Another positive development would be the emergence of some major, more
traditionally-oriented, private colleges and universities in Canada -- as
opposed to the situation today, where there are virtually no such institutions
in Canada -- Trinity Western University in British Columbia, and Redeemer
College University in Ontario being the two best-known exceptions. Tradition-minded
Roman Catholics in Ontario have carried out efforts to establish a private
liberal arts college in Ontario, for which Our Lady Seat of Wisdom Academy
near Ottawa is hoped to be the nucleus.
Today in Canada, there are numerous, left-wing, extra-parliamentary infrastructures,
whose funding (most of which comes from the federal, provincial, and major-municipal
governments) outweighs that of putatively right-wing infrastructures such
as the National Citizens' Coalition and the Fraser Institute (who rely strictly
on private donations -- and are almost entirely focussed on economic and
fiscal issues) by astronomical factors. The effectiveness of these
left-wing infrastructures has contributed to the huge intellectual influence
of the
New Democratic Party (Canada's social democratic party) particularly on the
Liberal Party, although the NDP currently holds a mere fourteen seats in
the federal Parliament (out of a total of 301 seats). It may be remembered
that Trudeau was a former NDP member, and some have indeed suggested that
he "hijacked" a somewhat more traditionalist and centrist Liberal
Party in a radical direction. Perhaps the ascent of former finance minister
Paul Martin, Jr., to the leadership of the Liberal Party and the office of
Prime Minister will afford a chance for the emergence of a more centrist
Liberal Party -- although the extent to which large numbers of persons in
Canadian society (especially in the intellectual classes) are utterly captivated
by and beholden to ideas of left-wing provenance cannot be underestimated.
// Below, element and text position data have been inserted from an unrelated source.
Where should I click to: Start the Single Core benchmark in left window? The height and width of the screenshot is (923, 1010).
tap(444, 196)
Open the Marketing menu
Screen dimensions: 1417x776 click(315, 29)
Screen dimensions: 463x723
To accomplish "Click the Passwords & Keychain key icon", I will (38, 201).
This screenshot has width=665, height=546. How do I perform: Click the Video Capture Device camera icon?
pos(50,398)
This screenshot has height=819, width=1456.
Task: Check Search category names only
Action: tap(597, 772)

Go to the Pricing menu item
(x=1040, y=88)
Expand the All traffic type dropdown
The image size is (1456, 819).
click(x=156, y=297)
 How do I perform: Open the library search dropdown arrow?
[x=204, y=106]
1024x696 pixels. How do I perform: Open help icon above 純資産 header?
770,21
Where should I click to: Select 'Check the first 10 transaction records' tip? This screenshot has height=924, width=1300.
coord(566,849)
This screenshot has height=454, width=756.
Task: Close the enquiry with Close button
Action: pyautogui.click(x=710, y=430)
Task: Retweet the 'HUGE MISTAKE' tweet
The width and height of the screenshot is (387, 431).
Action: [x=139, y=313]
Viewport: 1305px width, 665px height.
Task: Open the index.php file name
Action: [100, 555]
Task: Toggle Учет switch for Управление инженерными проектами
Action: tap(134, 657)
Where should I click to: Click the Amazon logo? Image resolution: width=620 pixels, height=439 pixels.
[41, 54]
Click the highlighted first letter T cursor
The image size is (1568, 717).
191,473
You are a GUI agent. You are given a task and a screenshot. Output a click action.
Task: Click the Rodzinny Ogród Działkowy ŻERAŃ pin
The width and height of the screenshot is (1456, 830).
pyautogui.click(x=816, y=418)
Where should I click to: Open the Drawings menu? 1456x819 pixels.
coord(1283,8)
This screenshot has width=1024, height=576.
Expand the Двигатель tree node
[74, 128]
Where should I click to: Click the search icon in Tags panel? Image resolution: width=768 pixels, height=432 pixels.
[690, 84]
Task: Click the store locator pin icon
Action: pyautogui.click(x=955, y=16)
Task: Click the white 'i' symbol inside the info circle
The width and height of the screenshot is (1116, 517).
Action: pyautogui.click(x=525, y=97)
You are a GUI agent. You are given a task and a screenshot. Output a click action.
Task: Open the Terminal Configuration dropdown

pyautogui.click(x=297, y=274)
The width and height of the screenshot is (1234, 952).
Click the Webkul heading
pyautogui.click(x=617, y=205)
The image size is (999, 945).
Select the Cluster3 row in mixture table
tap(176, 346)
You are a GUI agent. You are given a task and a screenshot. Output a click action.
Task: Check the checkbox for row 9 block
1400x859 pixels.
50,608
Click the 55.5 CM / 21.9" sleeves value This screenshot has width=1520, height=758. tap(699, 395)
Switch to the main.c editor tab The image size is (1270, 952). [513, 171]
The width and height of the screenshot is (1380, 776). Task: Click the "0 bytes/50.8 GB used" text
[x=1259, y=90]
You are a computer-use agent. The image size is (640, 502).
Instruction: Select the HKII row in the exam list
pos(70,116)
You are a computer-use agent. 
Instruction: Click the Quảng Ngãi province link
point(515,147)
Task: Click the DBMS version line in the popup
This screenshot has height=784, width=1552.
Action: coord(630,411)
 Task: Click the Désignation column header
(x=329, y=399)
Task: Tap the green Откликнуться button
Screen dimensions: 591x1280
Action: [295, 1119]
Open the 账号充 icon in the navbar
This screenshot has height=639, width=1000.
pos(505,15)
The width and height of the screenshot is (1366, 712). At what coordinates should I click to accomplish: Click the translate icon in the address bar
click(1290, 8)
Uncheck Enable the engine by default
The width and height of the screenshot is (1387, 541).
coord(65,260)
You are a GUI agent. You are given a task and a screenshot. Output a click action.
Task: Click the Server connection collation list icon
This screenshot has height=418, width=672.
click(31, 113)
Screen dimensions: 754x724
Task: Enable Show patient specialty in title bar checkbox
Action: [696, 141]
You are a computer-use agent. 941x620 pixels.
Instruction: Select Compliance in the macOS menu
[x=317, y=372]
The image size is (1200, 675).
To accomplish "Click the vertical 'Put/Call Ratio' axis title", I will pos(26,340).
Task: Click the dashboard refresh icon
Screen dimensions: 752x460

It is only the building up of infrastructures of a serious intellectual Right
in Canada that could make a difference in this regard.
The current-day Canadian situation -- of near-total left-liberal intellectual
hegemony, of very little authentic academic or journalistic debate, and of
little hope that a centre-right party will ever unseat the Liberals at the
federal level -- cannot be described as offering prospects for a truly humane
future for Canada. There is certainly no intellectual balancing of Left and
Right, and very little possibility of alternation at the federal level between
left-leaning and conservative parties, in Canada today.
Mark Wegierski is a Canadian writer and historical researcher, published
in Alberta Report, Calgary Herald, New Brunswick Reader, Telos, and The World & I,
among others. An article of his about Canada was reprinted in Annual Editions:
World Politics, 1998-99 (Dushkin/McGraw-Hill, 1998).